Collected data
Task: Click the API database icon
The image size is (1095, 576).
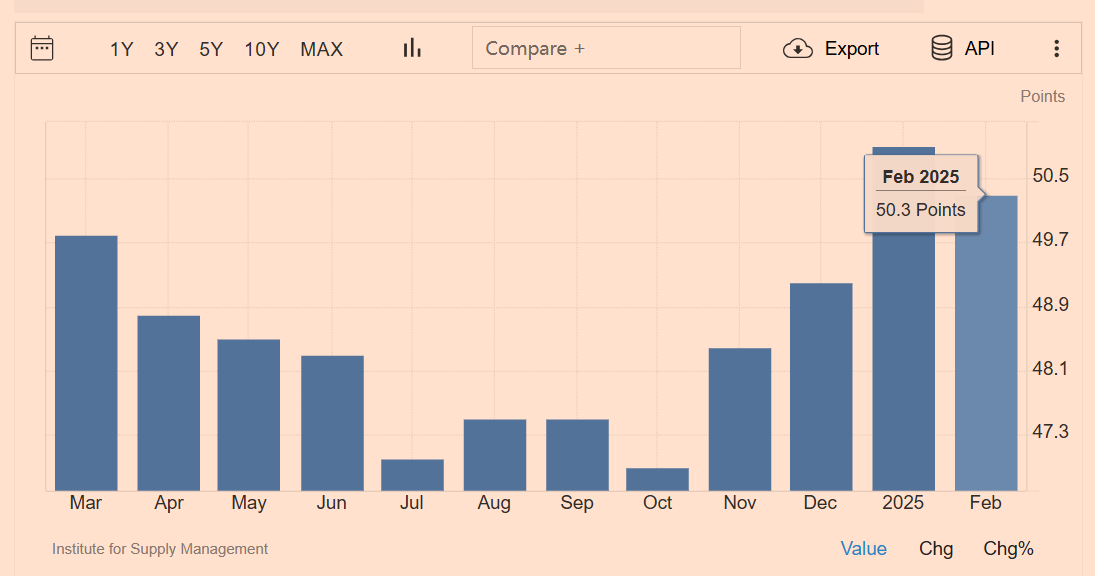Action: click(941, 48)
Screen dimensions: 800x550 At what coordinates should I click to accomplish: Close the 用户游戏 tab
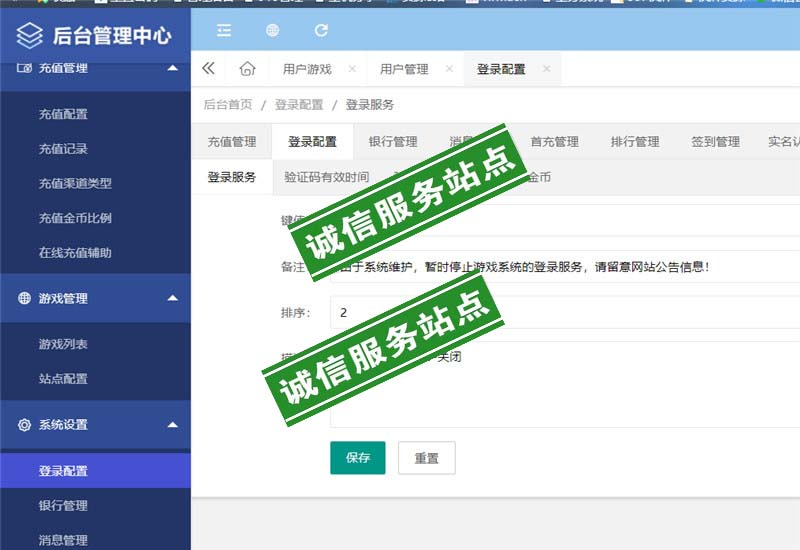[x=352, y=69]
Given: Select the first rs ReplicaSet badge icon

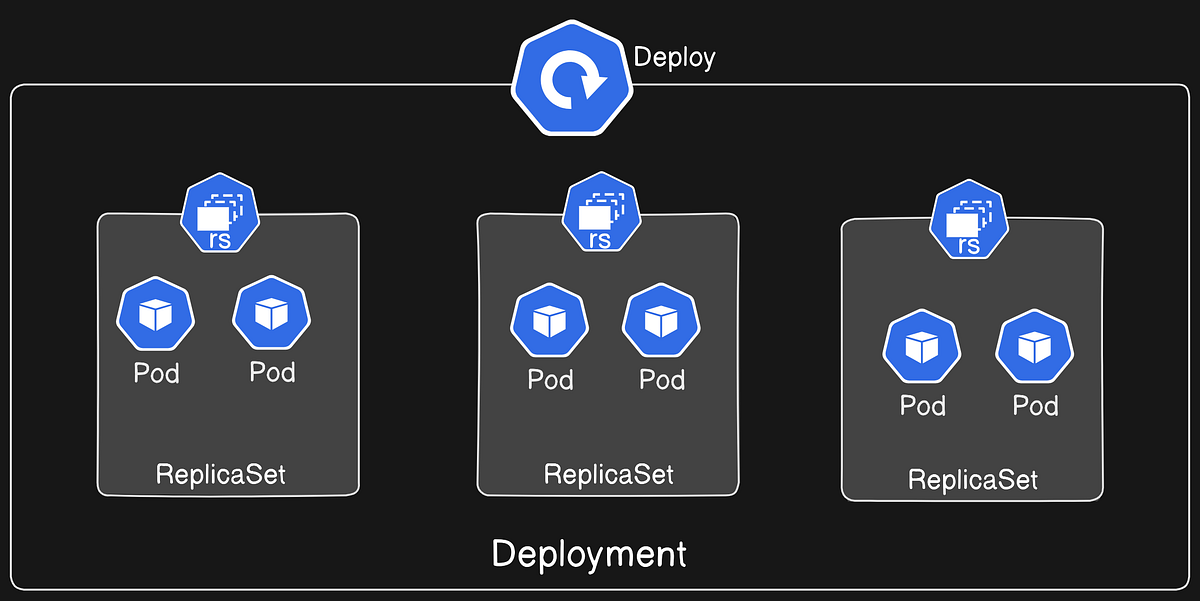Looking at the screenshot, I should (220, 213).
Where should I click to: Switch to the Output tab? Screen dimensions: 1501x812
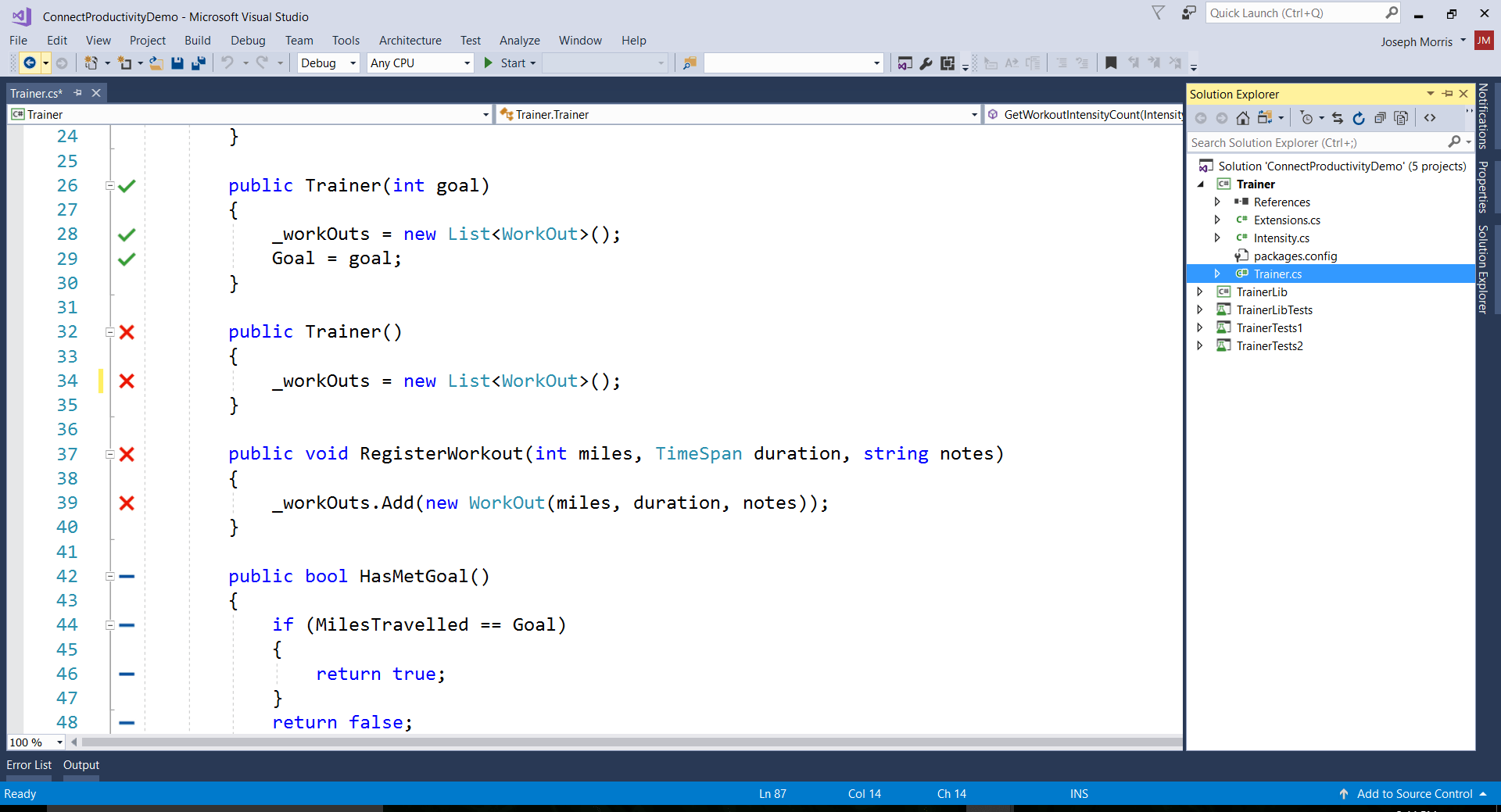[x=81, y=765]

* * *

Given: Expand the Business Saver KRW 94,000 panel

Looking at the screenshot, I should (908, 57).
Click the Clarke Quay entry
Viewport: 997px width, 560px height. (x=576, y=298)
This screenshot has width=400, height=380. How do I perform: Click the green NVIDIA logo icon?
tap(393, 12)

* * *

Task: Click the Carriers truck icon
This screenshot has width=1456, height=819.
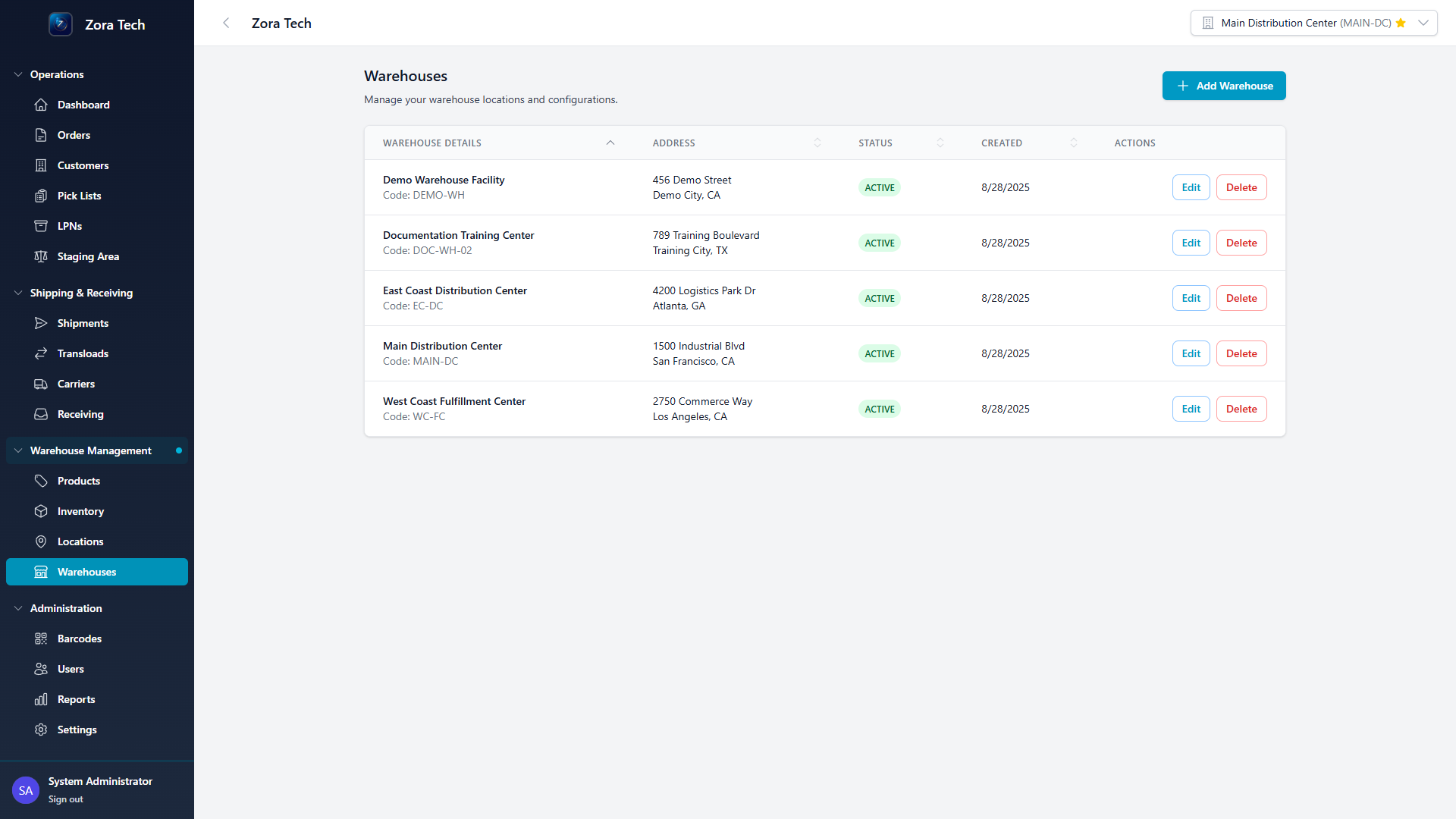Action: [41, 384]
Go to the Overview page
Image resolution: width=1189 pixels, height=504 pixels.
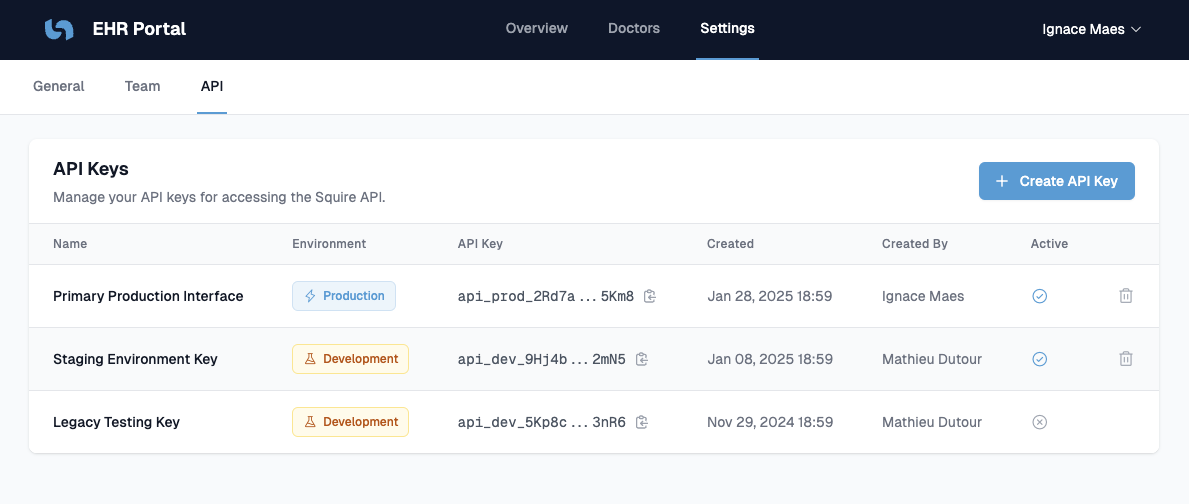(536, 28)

**Aim of the exercise**
Give the lines starting at the one containing "This screenshot has width=400, height=380." and ending at the one containing "tap(393, 12)", both included, as a Markdown table with the columns Row and Line, leaving out any blank lines.

**Written answer**
| Row | Line |
|---|---|
| 1 | This screenshot has width=400, height=380. How do I perform: Click the green NVIDIA logo icon? |
| 2 | tap(393, 12) |